So that's maybe our threshold question. So another thing that's just maybe a place to start is that the oral argument featured three advocates. So one from the state of Hawaii defending the law, and then in a way two different sets of challengers. One person representing the private petitioners, a lawyer named Alan Beck, who I think is a first-time oral advocate.
He's been litigating a ton of these Ninth Circuit cases. gun cases, but it seems to be his first trip to the Supreme Court. And he is making the kind of the hardcore argument, like no flipping the default. I don't even concede that any of these cases don't raise second amendment questions. There's got to be a national tradition. There's no national tradition, kind of a very broad argument.
I think the perception when he showed up with that argument among a lot of people who wanted him to win was that was not a good way to win the case.
And that was my impression from listening is that it was maybe not as effective as it could have been.
Right. So then the United States Solicitor General, the Deputy S.J. Sarah Harris, a very experienced, very good advocate, she shows up with the United States brief on his side with a much different and more limited argument. So she doesn't want to say you can never flip the default or anything like that. She wants to say the big problem here is pretext.
The big problem here is you can look at the law and tell this is not really a property law. This is really an anti-gun law in part because of its over-inclusive, under-inclusiveness, the way it's gerrymandered to avoid various things. And so you should really kind of think of this as in the First Amendment context as
After Smith says that neutral laws that burden religion are going to be okay, the next year the court strikes down a law anyway in the Church of Lukumi Babalu'aye versus the City of Hialeah, where it's like a ban on ritual sacrifice of animals. And the court's like, this is obviously a religion thing, even though it never says that. So she's making sort of that kind of argument.
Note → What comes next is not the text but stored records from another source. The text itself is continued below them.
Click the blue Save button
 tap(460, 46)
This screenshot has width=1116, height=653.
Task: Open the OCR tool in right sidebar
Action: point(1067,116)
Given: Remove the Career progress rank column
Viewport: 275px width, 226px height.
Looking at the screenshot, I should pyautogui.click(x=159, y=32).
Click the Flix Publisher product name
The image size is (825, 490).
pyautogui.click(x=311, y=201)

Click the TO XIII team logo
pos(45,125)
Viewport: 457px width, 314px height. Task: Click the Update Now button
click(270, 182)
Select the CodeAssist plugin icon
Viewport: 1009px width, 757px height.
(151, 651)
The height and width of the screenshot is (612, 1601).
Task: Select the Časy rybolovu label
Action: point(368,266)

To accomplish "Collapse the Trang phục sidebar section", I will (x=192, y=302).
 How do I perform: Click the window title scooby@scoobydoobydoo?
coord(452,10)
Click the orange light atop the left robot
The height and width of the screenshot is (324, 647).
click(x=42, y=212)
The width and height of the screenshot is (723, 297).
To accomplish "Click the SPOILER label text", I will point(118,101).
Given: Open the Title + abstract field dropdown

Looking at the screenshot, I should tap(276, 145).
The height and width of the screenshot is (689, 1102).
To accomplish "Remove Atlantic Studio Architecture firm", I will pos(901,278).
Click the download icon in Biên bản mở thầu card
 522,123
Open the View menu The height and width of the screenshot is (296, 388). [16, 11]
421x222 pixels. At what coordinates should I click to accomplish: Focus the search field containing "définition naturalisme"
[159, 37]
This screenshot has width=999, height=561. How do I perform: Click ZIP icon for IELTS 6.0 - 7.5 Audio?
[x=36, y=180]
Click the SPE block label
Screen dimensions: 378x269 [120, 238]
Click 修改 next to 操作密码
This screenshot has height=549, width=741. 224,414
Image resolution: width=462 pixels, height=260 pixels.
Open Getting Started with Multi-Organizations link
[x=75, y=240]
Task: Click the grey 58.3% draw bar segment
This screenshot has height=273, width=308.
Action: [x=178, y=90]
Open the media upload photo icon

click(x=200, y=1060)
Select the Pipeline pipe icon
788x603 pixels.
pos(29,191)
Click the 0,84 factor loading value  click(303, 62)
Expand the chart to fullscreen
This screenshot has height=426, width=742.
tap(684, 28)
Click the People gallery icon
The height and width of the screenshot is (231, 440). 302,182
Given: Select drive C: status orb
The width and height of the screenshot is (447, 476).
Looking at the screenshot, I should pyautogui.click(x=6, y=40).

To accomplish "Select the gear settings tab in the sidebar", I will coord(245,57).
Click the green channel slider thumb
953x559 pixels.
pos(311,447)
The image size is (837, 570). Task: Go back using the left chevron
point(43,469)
So the court's already sort of presented with the, you know, you could strike this down on broad grounds or narrow grounds, and the justice spent a lot of time kind of working with both advocates to figure out what to do.
And I think it's fair to say it looks like the challengers to the law are more likely to prevail. Did you come away with that impression? I'm not sure it's going to be a route. And I think that there's still some possibility it could go both ways. But they've definitely got some votes.